▸ Data:
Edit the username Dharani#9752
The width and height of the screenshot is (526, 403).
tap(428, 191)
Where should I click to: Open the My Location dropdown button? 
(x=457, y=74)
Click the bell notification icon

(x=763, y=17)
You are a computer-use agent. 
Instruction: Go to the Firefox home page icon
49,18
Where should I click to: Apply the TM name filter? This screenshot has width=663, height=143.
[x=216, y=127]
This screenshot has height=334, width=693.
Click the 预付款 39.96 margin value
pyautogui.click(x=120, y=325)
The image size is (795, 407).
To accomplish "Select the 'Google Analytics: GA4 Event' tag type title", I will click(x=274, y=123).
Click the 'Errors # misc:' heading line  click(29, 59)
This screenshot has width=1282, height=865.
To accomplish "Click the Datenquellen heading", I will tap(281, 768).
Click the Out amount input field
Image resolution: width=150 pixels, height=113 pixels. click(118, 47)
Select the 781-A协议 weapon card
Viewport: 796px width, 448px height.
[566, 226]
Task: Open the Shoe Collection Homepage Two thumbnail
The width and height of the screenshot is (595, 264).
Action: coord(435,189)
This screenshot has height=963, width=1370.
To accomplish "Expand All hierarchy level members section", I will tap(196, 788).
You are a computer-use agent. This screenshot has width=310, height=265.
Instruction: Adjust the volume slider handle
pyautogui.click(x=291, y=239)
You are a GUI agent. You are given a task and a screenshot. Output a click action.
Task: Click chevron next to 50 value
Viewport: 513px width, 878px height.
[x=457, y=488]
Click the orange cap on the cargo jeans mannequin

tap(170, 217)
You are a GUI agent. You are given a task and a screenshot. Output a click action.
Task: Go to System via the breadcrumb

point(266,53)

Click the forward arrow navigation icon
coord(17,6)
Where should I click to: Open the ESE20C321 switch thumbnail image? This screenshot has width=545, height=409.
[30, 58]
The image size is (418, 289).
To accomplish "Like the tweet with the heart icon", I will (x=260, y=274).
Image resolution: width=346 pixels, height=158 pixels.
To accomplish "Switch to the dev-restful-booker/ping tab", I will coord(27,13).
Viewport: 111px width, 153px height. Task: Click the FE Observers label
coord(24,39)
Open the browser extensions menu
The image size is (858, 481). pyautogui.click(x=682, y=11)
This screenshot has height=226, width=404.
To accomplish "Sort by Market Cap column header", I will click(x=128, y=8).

▸ How to complete this task: Only the lines from the beginning of the material through the line with "Image resolution: width=346" should appear in the answer, each copied exactly.

▸ Task solution:
Edit the username Dharani#9752
The width and height of the screenshot is (526, 403).
tap(428, 191)
Where should I click to: Open the My Location dropdown button? 
(x=457, y=74)
Click the bell notification icon

(x=763, y=17)
You are a computer-use agent. 
Instruction: Go to the Firefox home page icon
49,18
Where should I click to: Apply the TM name filter? This screenshot has width=663, height=143.
[x=216, y=127]
This screenshot has height=334, width=693.
Click the 预付款 39.96 margin value
pyautogui.click(x=120, y=325)
The image size is (795, 407).
To accomplish "Select the 'Google Analytics: GA4 Event' tag type title", I will click(x=274, y=123).
Click the 'Errors # misc:' heading line  click(29, 59)
This screenshot has width=1282, height=865.
To accomplish "Click the Datenquellen heading", I will tap(281, 768).
Click the Out amount input field
Image resolution: width=150 pixels, height=113 pixels. click(118, 47)
Select the 781-A协议 weapon card
Viewport: 796px width, 448px height.
[566, 226]
Task: Open the Shoe Collection Homepage Two thumbnail
The width and height of the screenshot is (595, 264).
Action: coord(435,189)
This screenshot has height=963, width=1370.
To accomplish "Expand All hierarchy level members section", I will tap(196, 788).
You are a computer-use agent. This screenshot has width=310, height=265.
Instruction: Adjust the volume slider handle
pyautogui.click(x=291, y=239)
You are a GUI agent. You are given a task and a screenshot. Output a click action.
Task: Click chevron next to 50 value
Viewport: 513px width, 878px height.
[x=457, y=488]
Click the orange cap on the cargo jeans mannequin

tap(170, 217)
You are a GUI agent. You are given a task and a screenshot. Output a click action.
Task: Go to System via the breadcrumb

point(266,53)

Click the forward arrow navigation icon
coord(17,6)
Where should I click to: Open the ESE20C321 switch thumbnail image? This screenshot has width=545, height=409.
[30, 58]
The image size is (418, 289).
To accomplish "Like the tweet with the heart icon", I will (x=260, y=274).
Image resolution: width=346 pixels, height=158 pixels.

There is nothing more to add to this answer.